* **WHAT THE TASK ASKS**
Retype the records from the very first line through the line that contains "(x=359, y=129)", including both of those lines.

* **ENTRIES**
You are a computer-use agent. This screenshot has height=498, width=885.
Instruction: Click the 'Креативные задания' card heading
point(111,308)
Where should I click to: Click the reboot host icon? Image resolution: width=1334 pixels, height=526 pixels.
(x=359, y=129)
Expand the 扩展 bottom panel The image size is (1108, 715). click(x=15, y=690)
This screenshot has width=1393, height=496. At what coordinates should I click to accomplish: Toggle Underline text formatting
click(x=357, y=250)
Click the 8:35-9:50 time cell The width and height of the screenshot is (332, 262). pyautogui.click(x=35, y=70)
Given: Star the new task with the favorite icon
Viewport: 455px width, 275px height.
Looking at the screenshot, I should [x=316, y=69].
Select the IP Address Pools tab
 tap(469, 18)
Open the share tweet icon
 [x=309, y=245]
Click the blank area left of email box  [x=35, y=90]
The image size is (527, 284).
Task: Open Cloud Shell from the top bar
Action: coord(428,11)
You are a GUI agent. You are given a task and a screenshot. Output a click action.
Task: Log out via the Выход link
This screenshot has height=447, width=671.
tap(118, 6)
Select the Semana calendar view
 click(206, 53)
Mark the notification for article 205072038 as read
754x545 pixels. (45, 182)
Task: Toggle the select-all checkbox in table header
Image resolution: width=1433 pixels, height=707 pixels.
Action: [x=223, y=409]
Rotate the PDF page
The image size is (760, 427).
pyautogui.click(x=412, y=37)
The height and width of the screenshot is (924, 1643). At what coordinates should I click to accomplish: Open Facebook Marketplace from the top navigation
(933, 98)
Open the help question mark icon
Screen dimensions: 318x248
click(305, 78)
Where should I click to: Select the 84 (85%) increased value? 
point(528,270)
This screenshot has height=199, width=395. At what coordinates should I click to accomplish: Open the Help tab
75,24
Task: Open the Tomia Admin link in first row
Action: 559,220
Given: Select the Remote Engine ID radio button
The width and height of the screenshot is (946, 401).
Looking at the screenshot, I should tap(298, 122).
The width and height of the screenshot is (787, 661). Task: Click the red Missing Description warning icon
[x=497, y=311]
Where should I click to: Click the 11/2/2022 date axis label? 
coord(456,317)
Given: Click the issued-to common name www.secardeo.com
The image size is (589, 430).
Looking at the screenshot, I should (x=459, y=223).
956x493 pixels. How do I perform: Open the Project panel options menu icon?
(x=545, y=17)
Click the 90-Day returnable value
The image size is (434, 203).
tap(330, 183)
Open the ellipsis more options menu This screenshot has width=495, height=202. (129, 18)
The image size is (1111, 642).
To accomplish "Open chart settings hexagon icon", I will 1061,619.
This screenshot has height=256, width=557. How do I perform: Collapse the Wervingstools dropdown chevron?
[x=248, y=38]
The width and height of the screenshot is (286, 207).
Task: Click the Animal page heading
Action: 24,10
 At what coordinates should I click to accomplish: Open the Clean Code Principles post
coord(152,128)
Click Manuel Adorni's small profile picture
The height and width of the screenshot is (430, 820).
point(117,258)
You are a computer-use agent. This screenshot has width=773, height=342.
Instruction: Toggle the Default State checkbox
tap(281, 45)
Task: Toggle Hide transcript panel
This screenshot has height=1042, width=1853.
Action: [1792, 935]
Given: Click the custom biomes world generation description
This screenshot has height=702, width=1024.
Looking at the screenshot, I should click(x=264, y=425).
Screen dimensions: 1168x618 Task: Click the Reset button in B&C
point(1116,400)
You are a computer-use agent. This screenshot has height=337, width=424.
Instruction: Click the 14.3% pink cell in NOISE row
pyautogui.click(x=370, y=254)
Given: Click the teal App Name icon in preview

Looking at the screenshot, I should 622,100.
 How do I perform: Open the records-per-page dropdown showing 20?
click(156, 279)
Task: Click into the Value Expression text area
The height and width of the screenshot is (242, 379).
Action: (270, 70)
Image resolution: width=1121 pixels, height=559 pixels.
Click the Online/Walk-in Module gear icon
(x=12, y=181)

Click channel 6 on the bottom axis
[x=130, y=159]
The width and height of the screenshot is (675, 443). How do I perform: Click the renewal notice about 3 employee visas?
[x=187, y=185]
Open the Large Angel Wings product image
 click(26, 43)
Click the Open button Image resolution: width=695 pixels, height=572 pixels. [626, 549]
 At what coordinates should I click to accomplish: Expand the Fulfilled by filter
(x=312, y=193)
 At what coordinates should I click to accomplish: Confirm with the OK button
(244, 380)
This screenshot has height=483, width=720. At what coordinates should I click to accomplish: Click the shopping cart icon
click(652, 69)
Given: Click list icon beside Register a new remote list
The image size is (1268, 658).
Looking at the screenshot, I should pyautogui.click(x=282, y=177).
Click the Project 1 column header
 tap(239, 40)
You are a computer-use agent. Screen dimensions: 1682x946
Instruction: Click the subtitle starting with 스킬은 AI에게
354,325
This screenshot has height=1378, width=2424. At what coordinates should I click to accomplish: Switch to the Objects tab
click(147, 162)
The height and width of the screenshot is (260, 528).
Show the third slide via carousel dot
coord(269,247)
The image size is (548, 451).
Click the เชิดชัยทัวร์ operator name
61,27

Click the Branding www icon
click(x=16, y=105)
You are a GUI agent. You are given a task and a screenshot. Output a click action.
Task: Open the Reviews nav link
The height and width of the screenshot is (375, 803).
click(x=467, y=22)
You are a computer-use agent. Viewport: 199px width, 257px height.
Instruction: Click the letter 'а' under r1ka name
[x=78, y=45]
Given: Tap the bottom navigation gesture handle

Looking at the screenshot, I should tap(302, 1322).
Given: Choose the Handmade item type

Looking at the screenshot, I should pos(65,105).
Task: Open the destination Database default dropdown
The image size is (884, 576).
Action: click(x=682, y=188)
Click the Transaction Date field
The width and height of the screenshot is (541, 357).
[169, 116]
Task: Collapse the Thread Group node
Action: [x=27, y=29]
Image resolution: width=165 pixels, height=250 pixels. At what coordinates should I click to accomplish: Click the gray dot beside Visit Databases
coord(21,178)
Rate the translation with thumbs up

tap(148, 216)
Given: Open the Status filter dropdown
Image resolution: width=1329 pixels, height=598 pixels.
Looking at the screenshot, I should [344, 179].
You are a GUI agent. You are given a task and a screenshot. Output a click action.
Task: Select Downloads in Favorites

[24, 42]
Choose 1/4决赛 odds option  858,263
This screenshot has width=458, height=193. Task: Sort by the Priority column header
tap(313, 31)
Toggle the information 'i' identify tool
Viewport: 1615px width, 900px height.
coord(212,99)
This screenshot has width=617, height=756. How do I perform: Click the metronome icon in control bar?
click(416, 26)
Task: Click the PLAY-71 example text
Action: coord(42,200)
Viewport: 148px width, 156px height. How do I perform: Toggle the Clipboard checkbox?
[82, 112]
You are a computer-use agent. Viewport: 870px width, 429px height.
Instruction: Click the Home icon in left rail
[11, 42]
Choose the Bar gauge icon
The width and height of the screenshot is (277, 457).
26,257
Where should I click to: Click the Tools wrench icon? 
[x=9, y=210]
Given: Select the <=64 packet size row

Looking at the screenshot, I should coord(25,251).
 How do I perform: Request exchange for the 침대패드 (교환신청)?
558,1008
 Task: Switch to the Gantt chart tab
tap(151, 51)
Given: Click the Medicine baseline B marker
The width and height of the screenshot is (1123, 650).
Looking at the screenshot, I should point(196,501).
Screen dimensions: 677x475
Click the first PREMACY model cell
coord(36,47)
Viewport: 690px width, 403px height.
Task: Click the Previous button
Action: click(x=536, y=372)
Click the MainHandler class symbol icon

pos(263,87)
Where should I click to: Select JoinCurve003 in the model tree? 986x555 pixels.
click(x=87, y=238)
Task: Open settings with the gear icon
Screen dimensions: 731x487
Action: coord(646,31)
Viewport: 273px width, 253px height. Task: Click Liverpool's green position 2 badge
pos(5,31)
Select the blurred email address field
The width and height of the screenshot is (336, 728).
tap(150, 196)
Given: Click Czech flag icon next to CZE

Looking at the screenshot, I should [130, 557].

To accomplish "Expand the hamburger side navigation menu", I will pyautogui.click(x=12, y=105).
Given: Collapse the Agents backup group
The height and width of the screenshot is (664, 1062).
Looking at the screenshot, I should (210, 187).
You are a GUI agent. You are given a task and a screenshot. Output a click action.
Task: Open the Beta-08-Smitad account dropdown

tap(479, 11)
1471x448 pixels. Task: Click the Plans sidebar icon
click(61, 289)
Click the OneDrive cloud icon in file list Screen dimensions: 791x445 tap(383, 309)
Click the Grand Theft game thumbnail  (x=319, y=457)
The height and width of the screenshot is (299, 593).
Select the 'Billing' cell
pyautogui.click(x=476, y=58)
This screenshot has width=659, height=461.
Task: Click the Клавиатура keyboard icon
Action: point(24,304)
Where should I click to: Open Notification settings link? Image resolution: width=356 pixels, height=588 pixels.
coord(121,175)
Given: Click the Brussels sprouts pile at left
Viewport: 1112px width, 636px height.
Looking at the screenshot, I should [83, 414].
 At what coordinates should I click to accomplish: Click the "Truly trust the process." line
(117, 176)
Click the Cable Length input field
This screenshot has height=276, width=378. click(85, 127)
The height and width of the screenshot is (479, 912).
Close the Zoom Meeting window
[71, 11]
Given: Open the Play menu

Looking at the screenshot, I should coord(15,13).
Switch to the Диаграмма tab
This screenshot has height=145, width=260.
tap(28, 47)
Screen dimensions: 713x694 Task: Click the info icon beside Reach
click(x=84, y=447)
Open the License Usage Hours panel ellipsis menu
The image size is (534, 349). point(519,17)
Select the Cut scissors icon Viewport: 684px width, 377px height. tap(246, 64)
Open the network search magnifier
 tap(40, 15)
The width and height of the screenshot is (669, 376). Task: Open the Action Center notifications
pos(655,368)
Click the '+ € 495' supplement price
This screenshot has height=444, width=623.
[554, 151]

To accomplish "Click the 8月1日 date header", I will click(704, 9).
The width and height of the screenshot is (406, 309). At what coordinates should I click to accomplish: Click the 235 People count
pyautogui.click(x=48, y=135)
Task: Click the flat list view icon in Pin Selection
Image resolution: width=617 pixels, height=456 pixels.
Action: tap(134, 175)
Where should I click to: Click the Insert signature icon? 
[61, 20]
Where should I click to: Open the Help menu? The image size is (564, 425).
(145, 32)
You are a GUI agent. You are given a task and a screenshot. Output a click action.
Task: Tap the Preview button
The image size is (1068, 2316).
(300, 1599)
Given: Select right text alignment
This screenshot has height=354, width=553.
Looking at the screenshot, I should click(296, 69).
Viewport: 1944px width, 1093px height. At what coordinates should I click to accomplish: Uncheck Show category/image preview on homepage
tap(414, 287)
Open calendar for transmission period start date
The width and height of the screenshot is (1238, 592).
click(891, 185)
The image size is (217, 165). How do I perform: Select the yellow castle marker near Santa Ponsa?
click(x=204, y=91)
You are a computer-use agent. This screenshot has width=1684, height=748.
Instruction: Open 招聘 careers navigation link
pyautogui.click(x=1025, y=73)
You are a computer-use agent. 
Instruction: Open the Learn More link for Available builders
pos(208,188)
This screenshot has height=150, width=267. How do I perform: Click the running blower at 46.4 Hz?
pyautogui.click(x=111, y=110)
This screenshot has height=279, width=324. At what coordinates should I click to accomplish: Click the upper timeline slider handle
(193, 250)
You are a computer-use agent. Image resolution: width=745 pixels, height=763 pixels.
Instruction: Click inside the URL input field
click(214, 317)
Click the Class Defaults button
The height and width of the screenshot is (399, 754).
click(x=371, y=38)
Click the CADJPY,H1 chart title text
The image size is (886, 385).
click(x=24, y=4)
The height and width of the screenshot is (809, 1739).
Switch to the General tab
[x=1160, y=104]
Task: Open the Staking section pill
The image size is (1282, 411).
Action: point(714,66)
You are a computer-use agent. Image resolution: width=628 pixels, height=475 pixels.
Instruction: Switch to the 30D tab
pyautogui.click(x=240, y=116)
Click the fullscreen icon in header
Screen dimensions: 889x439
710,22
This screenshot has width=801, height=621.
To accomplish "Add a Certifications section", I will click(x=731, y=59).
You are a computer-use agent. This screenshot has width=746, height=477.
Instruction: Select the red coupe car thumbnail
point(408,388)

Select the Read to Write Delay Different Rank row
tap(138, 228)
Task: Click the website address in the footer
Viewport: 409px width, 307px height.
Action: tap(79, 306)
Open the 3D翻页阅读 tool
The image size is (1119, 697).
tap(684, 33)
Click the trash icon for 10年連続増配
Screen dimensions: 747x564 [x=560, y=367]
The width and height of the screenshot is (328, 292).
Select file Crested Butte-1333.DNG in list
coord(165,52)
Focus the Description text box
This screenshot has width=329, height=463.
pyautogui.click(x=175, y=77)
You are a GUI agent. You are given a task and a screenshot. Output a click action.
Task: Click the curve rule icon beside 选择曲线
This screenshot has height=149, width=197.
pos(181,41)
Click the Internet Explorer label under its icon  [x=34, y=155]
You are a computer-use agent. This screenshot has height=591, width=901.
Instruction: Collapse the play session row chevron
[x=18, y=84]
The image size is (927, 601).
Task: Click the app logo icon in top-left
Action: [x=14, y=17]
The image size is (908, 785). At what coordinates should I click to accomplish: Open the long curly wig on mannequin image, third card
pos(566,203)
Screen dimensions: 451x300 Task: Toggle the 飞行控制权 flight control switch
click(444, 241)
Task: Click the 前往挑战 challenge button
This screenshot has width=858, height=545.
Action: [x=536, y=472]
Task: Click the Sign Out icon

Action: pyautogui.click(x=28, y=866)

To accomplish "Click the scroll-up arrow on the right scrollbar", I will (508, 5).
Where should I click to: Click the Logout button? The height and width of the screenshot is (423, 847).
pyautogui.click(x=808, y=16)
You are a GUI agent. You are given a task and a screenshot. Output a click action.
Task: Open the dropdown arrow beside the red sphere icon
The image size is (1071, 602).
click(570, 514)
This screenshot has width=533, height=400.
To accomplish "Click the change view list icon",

* **TASK ANSWER**
You are a computer-use agent. This screenshot has height=498, width=885.
Instruction: Click the 'Креативные задания' card heading
point(111,308)
Where should I click to: Click the reboot host icon? Image resolution: width=1334 pixels, height=526 pixels.
(x=359, y=129)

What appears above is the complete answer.